Но однажды он попался. О том, что Альтай ночами тайком ест хлеб, узнал мальчик по имени Сэттигул.
— Полундра! — дико завопил он, и тут же проснулась и повскакивала с коек грозная и дружная братия.
— Чо? Чо случилось?
— Альтай мандру жрет!
— Хлеб?!
Сон улетел, едва было произнесено магическое слово — «хлеб». Казалось, после долгой и темной ночи все вокруг озарилось дивным светом. Хлеб! Нет слова лучше. Оно греет лучше всякого огня. Оно ласкает лучше всяких поцелуев. Хлеб? А где же он, хлеб-то?! Когда говорят «хлеб», кажется, это мать приехала из далекого аула, привезла с собой мешочек толокна и несколько лепешек. Но так редко приезжает мать! А толокно в горле застревает, когда вспомнишь, что оно вырвано изо ртов твоих братишек и сестричек в ауле.
Сэттигул бросился вперед и сорвал одеяло с Альтая.
Тот злобно и трусливо сверкал глазами, скалился.
— Ты! Дай и нам! Слышишь?! — крикнул Сэттигул.
Остальные молча ждали. Но было ясно, что все они на стороне Сэттигула.
— Я вам не должен! Свой ем! — взвизгнул Альтай.
— Нет, это наш хлеб, — твердо сказал Сэттигул.
— Верни контрамарку, тогда дам, — не сдавался Альтай, внутренне торжествуя.
— У тебя все контрамарки фальшивые. За это тебя следует отдать под суд. Скажешь, нет такого закона? — спросил Сэттигул.
— А почему тогда ходишь всегда в театр по моим контрамаркам? Значит, и тебя надо судить, — вызверился Альтай. — Умру, но и тебе не остаться в живых!
Ребята молчали. Было нарушено обязательное условие интернатского братства. Альтай знал об этом и чувствовал свою большую вину.
— Не осталось совсем хлеба, — кислым голосом сказал он. — Я что? Я дал бы, не жалко. Я не такой, я всегда поделюсь.

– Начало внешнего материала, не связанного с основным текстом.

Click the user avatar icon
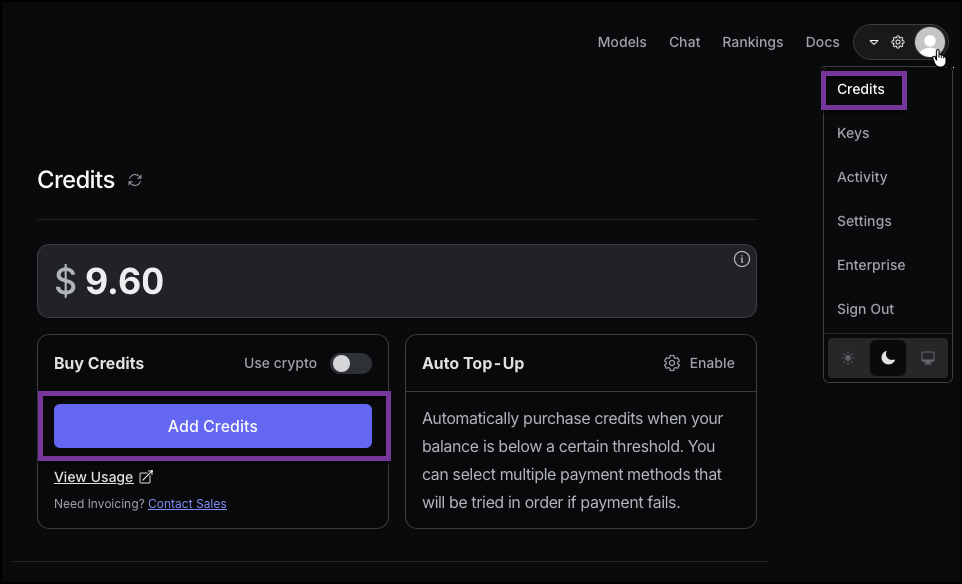Screen dimensions: 962x584 929,42

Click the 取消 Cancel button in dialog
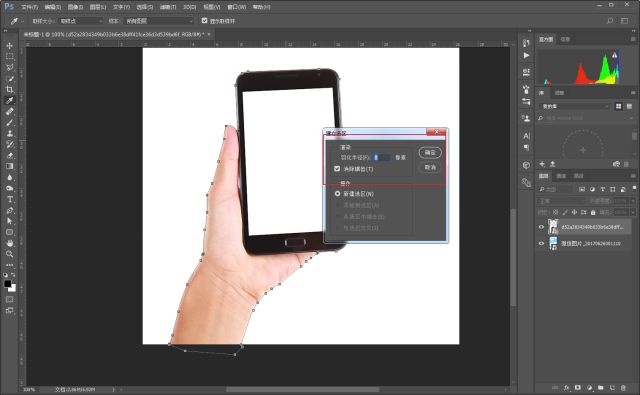coord(430,167)
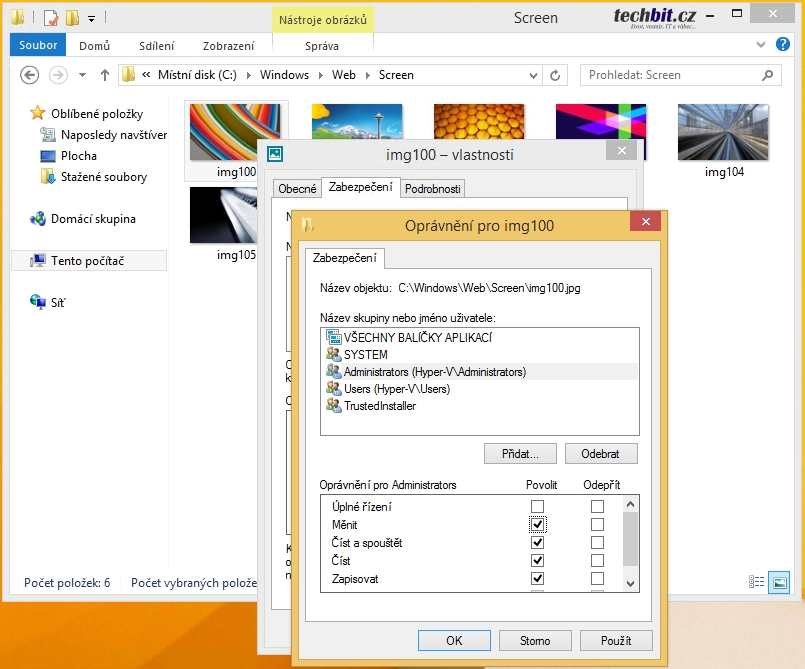
Task: Check Odepřít for Měnit permission
Action: [x=597, y=524]
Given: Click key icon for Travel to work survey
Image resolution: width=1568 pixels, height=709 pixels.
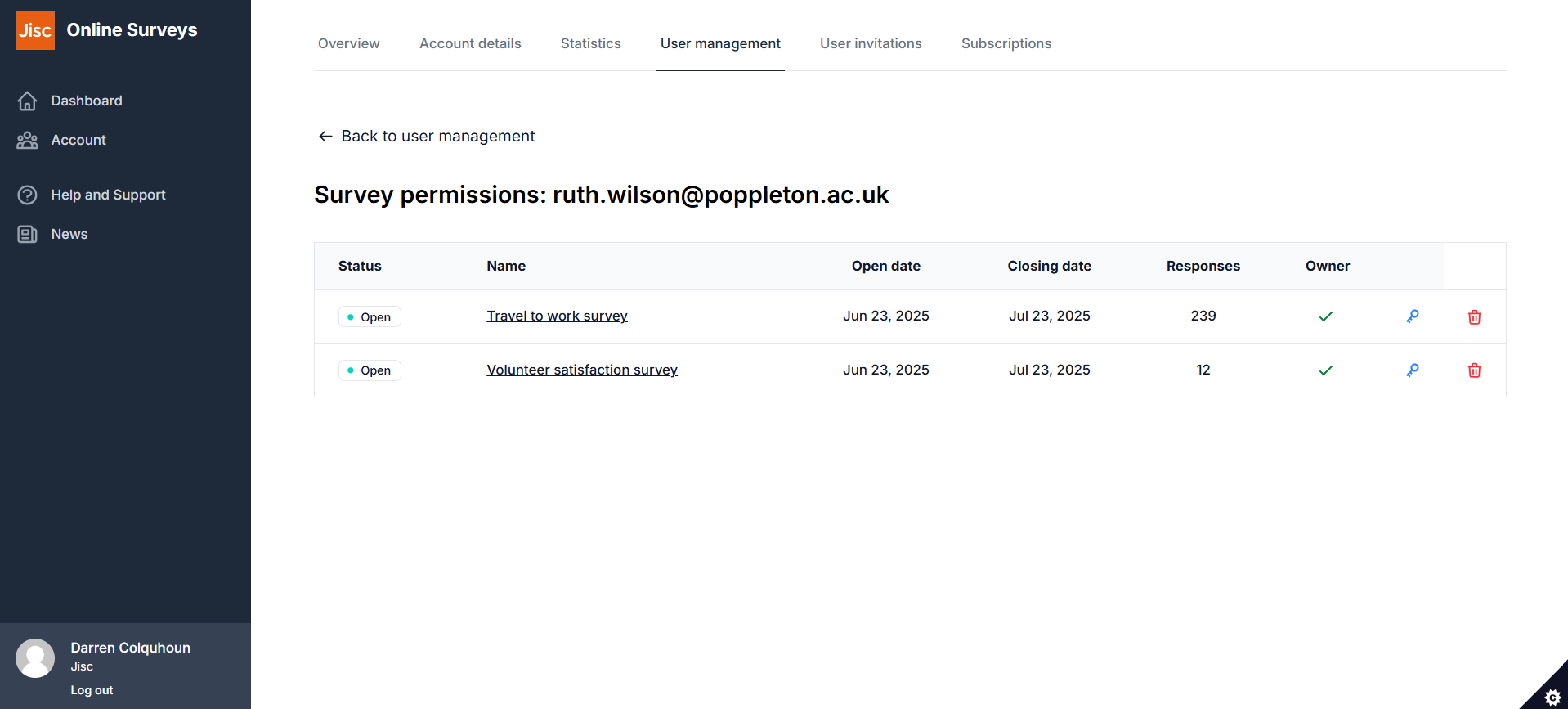Looking at the screenshot, I should click(x=1412, y=316).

— Ну, хватит нам зубы заговаривать! Ишь ты, «не осталось»! Давай сюда. Ребята, откройте его чемодан! — зло приказал Сэттигул.
На фанерном сундучке Альтая висел большой замчище. Защищая свое имущество, Альтай устремился было под кровать, но здоровенный Сэттигул тут же швырнул его на место и уселся на грудь, зажав руки и ноги Альтая.
— Бандит, Кодар! Проклятие твоему деду! — бешено рвался Альтай. — Отпусти!
Ребята, помешанные на театре, и после спектаклей продолжали витать в мире героических образов. В невеселых стенах интерната жили Тулеген, Кобланды, Бекежан. Роль Кодара играл Сэттигул. Так его и привыкли называть.
— Замолчи же, паразит Карабай! — грозно орет Сэттигул, намекая на мелочную скупость Альтая.
Ключ от чемодана-сундука все не находится. Это не очень печалит ребят. Есть такие мастера, которые гвоздем любой замок откроют.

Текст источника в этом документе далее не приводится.